WHAT THE TASK ASKS: In the data that follows, find the line with "Open the amazingempire.net"; transcribe it, every later line up to the one with "Click the Type", and that line as well, exactly and with no others.

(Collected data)
= = = =
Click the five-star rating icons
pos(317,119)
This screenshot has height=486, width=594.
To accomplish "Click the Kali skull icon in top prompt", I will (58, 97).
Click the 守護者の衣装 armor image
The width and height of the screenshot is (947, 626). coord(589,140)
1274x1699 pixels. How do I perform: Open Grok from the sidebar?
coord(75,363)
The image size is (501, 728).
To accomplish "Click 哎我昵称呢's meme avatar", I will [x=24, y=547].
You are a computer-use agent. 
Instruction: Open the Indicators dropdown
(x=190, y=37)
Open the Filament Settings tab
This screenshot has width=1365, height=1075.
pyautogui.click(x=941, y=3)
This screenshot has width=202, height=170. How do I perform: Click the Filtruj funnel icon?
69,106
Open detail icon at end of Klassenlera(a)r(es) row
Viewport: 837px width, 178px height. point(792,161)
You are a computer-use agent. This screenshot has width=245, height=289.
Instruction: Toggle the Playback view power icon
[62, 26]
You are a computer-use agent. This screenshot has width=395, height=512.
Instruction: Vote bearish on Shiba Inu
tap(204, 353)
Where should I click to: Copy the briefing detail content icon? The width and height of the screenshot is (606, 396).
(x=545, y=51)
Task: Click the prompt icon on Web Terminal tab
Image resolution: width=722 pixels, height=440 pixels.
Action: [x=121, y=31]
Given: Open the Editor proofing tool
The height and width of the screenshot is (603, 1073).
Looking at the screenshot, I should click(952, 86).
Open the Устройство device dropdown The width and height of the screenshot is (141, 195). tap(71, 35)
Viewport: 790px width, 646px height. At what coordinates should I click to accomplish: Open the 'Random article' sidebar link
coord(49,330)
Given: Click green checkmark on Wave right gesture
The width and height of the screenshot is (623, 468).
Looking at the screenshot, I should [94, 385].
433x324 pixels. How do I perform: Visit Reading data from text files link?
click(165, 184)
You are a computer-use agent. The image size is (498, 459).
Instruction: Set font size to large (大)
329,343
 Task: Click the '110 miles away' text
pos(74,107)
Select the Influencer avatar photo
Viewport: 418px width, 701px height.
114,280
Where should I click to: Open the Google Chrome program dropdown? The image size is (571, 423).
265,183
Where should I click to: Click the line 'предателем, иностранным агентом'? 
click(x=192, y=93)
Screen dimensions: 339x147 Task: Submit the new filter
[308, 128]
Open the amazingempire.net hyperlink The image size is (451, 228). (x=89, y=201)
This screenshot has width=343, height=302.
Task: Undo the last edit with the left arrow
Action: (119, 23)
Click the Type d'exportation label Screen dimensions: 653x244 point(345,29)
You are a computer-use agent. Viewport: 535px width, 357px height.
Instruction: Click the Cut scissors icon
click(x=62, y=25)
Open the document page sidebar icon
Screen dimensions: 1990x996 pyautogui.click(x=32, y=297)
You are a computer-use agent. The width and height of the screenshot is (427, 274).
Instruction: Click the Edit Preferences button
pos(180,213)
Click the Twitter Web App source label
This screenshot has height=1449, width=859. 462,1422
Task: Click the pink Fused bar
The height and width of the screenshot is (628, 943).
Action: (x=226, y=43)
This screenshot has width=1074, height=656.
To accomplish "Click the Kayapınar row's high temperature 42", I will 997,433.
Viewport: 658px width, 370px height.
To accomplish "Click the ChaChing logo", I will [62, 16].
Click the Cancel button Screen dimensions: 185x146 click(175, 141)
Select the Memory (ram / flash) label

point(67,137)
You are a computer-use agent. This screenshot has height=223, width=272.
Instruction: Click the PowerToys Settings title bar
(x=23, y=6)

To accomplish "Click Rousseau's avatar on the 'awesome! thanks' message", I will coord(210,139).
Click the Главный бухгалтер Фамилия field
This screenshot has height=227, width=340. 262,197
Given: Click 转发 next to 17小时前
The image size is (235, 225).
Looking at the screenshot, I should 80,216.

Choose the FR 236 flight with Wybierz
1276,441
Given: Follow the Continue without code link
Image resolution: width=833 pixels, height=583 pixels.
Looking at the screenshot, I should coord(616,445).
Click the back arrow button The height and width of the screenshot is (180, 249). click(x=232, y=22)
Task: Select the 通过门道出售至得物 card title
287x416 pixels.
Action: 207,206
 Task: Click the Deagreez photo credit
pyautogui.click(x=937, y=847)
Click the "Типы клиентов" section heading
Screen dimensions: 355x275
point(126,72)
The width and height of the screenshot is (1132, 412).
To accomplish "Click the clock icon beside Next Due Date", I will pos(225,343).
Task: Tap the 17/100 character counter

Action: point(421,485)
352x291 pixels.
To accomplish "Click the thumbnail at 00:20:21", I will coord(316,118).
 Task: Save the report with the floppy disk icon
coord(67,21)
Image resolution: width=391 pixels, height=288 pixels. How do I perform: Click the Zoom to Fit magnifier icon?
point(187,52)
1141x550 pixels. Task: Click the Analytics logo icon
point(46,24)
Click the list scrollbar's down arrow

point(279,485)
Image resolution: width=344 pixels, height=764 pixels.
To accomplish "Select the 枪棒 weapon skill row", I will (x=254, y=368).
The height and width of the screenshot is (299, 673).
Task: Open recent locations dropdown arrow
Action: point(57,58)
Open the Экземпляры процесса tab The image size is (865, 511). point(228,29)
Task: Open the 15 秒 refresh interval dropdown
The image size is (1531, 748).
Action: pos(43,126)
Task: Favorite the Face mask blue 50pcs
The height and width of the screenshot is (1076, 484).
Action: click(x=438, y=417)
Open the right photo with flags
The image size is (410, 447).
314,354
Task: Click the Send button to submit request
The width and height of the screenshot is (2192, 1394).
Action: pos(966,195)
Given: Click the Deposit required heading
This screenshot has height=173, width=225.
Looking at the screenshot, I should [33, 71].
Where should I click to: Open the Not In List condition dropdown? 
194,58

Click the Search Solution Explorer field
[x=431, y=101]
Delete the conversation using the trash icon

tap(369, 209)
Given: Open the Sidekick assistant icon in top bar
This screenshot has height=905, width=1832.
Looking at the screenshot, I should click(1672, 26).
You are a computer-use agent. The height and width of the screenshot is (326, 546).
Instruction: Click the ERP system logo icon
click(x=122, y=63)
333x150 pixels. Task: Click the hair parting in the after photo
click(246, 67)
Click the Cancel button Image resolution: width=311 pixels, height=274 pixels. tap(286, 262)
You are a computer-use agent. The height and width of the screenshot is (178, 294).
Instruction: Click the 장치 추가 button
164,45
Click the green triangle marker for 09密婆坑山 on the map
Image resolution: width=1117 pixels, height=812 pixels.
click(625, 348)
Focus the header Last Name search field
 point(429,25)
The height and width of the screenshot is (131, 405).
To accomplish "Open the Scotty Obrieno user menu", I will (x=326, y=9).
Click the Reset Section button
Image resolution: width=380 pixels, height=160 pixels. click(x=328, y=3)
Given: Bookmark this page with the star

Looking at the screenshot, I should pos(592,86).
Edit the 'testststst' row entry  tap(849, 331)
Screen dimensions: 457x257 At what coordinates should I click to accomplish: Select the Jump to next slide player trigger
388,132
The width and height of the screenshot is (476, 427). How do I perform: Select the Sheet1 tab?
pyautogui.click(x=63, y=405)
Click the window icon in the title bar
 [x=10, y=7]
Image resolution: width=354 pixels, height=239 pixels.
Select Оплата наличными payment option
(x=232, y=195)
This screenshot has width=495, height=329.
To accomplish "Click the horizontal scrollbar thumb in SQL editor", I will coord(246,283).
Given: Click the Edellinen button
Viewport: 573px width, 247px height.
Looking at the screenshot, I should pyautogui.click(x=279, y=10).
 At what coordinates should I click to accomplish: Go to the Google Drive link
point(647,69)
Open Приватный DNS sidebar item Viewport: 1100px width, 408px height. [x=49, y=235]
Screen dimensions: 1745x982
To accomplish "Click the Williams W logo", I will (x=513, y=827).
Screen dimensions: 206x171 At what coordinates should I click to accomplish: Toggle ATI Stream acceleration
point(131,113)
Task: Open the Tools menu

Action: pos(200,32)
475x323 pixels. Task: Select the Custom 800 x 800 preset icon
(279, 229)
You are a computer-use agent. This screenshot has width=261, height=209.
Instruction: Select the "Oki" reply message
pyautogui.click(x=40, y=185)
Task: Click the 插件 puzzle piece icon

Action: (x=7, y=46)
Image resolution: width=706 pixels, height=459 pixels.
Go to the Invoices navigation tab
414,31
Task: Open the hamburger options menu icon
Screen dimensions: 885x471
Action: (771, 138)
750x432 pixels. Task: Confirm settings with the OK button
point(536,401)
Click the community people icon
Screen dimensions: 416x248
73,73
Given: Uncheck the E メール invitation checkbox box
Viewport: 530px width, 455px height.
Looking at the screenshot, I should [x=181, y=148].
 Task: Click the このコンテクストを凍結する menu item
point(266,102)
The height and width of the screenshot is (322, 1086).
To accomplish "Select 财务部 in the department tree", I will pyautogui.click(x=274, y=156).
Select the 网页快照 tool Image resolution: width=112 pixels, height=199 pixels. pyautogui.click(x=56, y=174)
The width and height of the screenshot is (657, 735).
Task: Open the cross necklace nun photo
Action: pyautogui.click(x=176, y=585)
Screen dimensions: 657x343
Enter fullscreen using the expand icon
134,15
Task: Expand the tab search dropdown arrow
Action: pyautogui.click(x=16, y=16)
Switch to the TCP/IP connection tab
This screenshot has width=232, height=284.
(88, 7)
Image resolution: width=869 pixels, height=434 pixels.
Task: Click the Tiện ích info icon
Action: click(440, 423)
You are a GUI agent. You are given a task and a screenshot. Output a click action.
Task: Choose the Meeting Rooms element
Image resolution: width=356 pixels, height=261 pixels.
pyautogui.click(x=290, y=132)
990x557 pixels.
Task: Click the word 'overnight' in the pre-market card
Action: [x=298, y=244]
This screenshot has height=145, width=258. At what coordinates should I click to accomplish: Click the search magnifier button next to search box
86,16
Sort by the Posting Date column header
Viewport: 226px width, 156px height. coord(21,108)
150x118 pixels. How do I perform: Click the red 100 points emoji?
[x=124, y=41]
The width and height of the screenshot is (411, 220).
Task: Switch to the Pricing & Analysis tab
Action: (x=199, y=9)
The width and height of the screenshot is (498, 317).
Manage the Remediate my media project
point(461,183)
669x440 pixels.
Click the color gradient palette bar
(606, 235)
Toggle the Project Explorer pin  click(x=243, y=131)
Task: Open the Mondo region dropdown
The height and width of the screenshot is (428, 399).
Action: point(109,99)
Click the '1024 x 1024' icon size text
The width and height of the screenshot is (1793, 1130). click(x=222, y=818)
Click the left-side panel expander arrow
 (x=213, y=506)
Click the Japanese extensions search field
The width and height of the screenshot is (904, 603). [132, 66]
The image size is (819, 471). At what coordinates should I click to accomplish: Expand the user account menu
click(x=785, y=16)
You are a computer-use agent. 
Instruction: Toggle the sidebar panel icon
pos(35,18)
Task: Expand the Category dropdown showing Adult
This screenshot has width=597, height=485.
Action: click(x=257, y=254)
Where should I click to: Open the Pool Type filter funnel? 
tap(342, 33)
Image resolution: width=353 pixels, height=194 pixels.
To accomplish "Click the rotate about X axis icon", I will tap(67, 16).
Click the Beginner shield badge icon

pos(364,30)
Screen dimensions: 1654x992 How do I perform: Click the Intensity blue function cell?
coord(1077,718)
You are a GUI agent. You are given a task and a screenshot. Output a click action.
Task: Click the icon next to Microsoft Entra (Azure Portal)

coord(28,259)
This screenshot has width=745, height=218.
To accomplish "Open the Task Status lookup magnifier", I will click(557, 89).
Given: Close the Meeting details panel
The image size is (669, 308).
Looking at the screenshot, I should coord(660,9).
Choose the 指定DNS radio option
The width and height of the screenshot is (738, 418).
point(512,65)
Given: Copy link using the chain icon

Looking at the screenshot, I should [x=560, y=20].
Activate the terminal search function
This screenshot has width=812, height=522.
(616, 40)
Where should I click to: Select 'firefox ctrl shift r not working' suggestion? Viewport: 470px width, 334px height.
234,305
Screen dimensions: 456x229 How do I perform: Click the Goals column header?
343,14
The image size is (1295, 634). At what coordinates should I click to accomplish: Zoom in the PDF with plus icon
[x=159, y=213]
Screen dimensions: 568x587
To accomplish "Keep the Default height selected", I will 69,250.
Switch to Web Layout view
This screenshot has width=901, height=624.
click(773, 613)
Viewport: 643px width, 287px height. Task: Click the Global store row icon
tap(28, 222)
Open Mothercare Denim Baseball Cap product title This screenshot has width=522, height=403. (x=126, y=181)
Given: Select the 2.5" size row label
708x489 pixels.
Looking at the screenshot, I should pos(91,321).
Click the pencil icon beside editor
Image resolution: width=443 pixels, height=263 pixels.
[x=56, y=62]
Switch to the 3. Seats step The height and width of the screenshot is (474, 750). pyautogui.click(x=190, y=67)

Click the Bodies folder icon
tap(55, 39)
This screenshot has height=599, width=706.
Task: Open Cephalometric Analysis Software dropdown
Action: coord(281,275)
= = = =
RESPONSE TO THIS TASK:
Open the amazingempire.net hyperlink The image size is (451, 228). (x=89, y=201)
This screenshot has width=343, height=302.
Task: Undo the last edit with the left arrow
Action: (119, 23)
Click the Type d'exportation label Screen dimensions: 653x244 point(345,29)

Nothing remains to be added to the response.